Most programs encouraging technology adoption in underserved communities in the United States do not have the means to teach privacy or data literacy. I know this not only from first-hand research, but also from scanning resources like digitalliteracy.gov or those produced by corporate-run programs.

But many programs to bridge the digital divide offer innovative models for how to engage with underserved communities—and with the right resources, they can grow to address privacy and big data issues. Projects supported by the Broadband Technology Opportunities Program, a Recovery Act program, serve as case in point. BTOP-funded broadband adoption training efforts and public computer centers have met with success when embedded within trusted social infrastructure. Places like Philadelphia FIGHT, which serves HIV/AIDS populations, and People’s Emergency Center, which supports homeless women and children, introduced computers, tablets, and the Internet in the larger context of improving their health or finding safe housing. Doing so made the context of learning familiar, safe, and relevant.

Data literacy can’t be taught by parachute or evangelism.
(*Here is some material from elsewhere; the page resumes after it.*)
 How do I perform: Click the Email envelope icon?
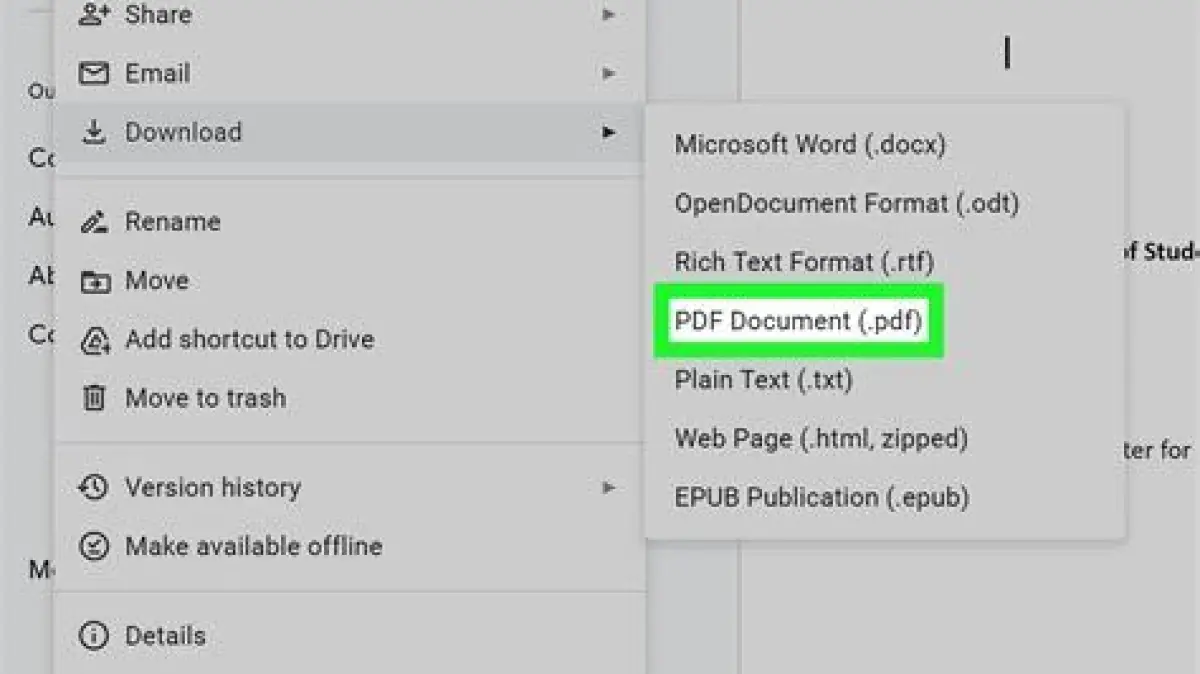coord(93,74)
The best thing would be to give resources to schools, libraries, and other community anchor institutions to teach this new material. And that means treating data literacy as a federal policy issue.

It’s nice that scores of researchers, technologists, privacy advocates, and policymakers have been convening around the country to talk about the potential uses and abuses of big data. But we need to include the rest of America, too. Let’s hope the White House report, which should be released soon, will be the start, not the end, of a national conversation about privacy and data literacy.